Your answer should be the complete data, copied exactly.

══ MATERIAL FOR THE TASK

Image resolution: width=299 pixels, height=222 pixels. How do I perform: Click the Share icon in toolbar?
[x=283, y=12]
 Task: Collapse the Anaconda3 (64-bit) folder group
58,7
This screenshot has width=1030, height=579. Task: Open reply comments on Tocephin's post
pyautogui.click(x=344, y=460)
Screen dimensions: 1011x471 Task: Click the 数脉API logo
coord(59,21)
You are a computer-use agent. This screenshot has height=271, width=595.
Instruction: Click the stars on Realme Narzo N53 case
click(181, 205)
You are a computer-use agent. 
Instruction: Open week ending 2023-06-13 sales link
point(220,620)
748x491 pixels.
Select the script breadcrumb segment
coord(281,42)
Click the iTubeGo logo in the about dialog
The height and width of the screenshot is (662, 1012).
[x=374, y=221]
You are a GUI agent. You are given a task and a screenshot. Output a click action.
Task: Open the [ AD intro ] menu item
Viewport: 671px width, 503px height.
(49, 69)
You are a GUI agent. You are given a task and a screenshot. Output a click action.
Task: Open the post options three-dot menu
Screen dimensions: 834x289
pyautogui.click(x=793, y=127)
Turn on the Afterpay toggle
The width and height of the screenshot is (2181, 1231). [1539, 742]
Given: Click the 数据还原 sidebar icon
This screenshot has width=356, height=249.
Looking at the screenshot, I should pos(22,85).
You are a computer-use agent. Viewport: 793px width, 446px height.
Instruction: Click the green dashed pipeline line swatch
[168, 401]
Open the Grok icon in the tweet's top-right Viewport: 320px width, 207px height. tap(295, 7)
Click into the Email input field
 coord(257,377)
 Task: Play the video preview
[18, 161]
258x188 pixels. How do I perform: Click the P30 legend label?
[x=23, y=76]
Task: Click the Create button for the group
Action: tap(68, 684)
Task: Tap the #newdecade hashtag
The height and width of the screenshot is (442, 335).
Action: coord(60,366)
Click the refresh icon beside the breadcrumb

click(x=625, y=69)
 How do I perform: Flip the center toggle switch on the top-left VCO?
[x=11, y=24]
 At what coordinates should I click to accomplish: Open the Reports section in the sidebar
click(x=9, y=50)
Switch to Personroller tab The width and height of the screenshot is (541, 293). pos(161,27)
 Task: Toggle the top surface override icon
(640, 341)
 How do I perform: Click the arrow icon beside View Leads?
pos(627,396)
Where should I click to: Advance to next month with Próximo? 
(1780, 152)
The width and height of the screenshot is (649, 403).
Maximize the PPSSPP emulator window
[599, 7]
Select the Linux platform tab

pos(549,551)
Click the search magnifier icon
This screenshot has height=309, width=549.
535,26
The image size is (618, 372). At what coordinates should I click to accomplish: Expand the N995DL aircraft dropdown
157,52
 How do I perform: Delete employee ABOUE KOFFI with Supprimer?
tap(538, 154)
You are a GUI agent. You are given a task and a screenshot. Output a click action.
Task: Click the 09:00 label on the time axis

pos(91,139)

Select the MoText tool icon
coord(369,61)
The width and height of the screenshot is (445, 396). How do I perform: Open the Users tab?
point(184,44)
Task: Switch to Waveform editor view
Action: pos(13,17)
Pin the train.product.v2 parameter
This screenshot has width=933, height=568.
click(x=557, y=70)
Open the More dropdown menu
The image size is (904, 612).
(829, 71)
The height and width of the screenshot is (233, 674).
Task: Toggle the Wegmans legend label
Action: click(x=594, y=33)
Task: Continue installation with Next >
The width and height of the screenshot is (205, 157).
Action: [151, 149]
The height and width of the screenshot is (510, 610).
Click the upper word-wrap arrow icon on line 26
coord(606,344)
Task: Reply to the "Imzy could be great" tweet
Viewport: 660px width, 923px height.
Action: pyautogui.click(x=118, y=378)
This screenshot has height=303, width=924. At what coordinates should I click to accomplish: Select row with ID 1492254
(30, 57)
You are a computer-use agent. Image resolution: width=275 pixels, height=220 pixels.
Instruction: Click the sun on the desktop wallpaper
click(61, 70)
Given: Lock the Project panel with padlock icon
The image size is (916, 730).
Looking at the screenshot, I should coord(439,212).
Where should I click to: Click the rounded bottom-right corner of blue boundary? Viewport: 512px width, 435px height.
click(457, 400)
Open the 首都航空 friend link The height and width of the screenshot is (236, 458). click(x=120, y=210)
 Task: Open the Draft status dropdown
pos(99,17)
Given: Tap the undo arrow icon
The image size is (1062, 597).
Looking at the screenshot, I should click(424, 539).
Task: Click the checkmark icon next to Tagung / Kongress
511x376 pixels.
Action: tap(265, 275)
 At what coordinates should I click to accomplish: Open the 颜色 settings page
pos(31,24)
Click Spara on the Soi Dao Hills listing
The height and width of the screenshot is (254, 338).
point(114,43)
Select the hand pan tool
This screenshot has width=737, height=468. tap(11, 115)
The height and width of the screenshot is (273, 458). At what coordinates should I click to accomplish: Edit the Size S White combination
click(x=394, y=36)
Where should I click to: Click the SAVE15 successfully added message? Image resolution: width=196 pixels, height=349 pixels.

════

*FINISHED TASK:*
Image resolution: width=299 pixels, height=222 pixels. How do I perform: Click the Share icon in toolbar?
[x=283, y=12]
 Task: Collapse the Anaconda3 (64-bit) folder group
58,7
This screenshot has width=1030, height=579. Task: Open reply comments on Tocephin's post
pyautogui.click(x=344, y=460)
Screen dimensions: 1011x471 Task: Click the 数脉API logo
coord(59,21)
You are a computer-use agent. This screenshot has height=271, width=595.
Instruction: Click the stars on Realme Narzo N53 case
click(181, 205)
You are a computer-use agent. 
Instruction: Open week ending 2023-06-13 sales link
point(220,620)
748x491 pixels.
Select the script breadcrumb segment
coord(281,42)
Click the iTubeGo logo in the about dialog
The height and width of the screenshot is (662, 1012).
[x=374, y=221]
You are a GUI agent. You are given a task and a screenshot. Output a click action.
Task: Open the [ AD intro ] menu item
Viewport: 671px width, 503px height.
(49, 69)
You are a GUI agent. You are given a task and a screenshot. Output a click action.
Task: Open the post options three-dot menu
Screen dimensions: 834x289
pyautogui.click(x=793, y=127)
Turn on the Afterpay toggle
The width and height of the screenshot is (2181, 1231). [1539, 742]
Given: Click the 数据还原 sidebar icon
This screenshot has width=356, height=249.
Looking at the screenshot, I should pos(22,85).
You are a computer-use agent. Viewport: 793px width, 446px height.
Instruction: Click the green dashed pipeline line swatch
[168, 401]
Open the Grok icon in the tweet's top-right Viewport: 320px width, 207px height. tap(295, 7)
Click into the Email input field
 coord(257,377)
 Task: Play the video preview
[18, 161]
258x188 pixels. How do I perform: Click the P30 legend label?
[x=23, y=76]
Task: Click the Create button for the group
Action: tap(68, 684)
Task: Tap the #newdecade hashtag
The height and width of the screenshot is (442, 335).
Action: coord(60,366)
Click the refresh icon beside the breadcrumb

click(x=625, y=69)
 How do I perform: Flip the center toggle switch on the top-left VCO?
[x=11, y=24]
 At what coordinates should I click to accomplish: Open the Reports section in the sidebar
click(x=9, y=50)
Switch to Personroller tab The width and height of the screenshot is (541, 293). pos(161,27)
 Task: Toggle the top surface override icon
(640, 341)
 How do I perform: Click the arrow icon beside View Leads?
pos(627,396)
Where should I click to: Advance to next month with Próximo? 
(1780, 152)
The width and height of the screenshot is (649, 403).
Maximize the PPSSPP emulator window
[599, 7]
Select the Linux platform tab

pos(549,551)
Click the search magnifier icon
This screenshot has height=309, width=549.
535,26
The image size is (618, 372). At what coordinates should I click to accomplish: Expand the N995DL aircraft dropdown
157,52
 How do I perform: Delete employee ABOUE KOFFI with Supprimer?
tap(538, 154)
You are a GUI agent. You are given a task and a screenshot. Output a click action.
Task: Click the 09:00 label on the time axis

pos(91,139)

Select the MoText tool icon
coord(369,61)
The width and height of the screenshot is (445, 396). How do I perform: Open the Users tab?
point(184,44)
Task: Switch to Waveform editor view
Action: pos(13,17)
Pin the train.product.v2 parameter
This screenshot has width=933, height=568.
click(x=557, y=70)
Open the More dropdown menu
The image size is (904, 612).
(829, 71)
The height and width of the screenshot is (233, 674).
Task: Toggle the Wegmans legend label
Action: click(x=594, y=33)
Task: Continue installation with Next >
The width and height of the screenshot is (205, 157).
Action: [151, 149]
The height and width of the screenshot is (510, 610).
Click the upper word-wrap arrow icon on line 26
coord(606,344)
Task: Reply to the "Imzy could be great" tweet
Viewport: 660px width, 923px height.
Action: pyautogui.click(x=118, y=378)
This screenshot has height=303, width=924. At what coordinates should I click to accomplish: Select row with ID 1492254
(30, 57)
You are a computer-use agent. Image resolution: width=275 pixels, height=220 pixels.
Instruction: Click the sun on the desktop wallpaper
click(61, 70)
Given: Lock the Project panel with padlock icon
The image size is (916, 730).
Looking at the screenshot, I should coord(439,212).
Where should I click to: Click the rounded bottom-right corner of blue boundary? Viewport: 512px width, 435px height.
click(457, 400)
Open the 首都航空 friend link The height and width of the screenshot is (236, 458). click(x=120, y=210)
 Task: Open the Draft status dropdown
pos(99,17)
Given: Tap the undo arrow icon
The image size is (1062, 597).
Looking at the screenshot, I should click(424, 539).
Task: Click the checkmark icon next to Tagung / Kongress
511x376 pixels.
Action: tap(265, 275)
 At what coordinates should I click to accomplish: Open the 颜色 settings page
pos(31,24)
Click Spara on the Soi Dao Hills listing
The height and width of the screenshot is (254, 338).
point(114,43)
Select the hand pan tool
This screenshot has width=737, height=468. tap(11, 115)
The height and width of the screenshot is (273, 458). At what coordinates should I click to accomplish: Edit the Size S White combination
click(x=394, y=36)
Where should I click to: Click the SAVE15 successfully added message? Image resolution: width=196 pixels, height=349 pixels.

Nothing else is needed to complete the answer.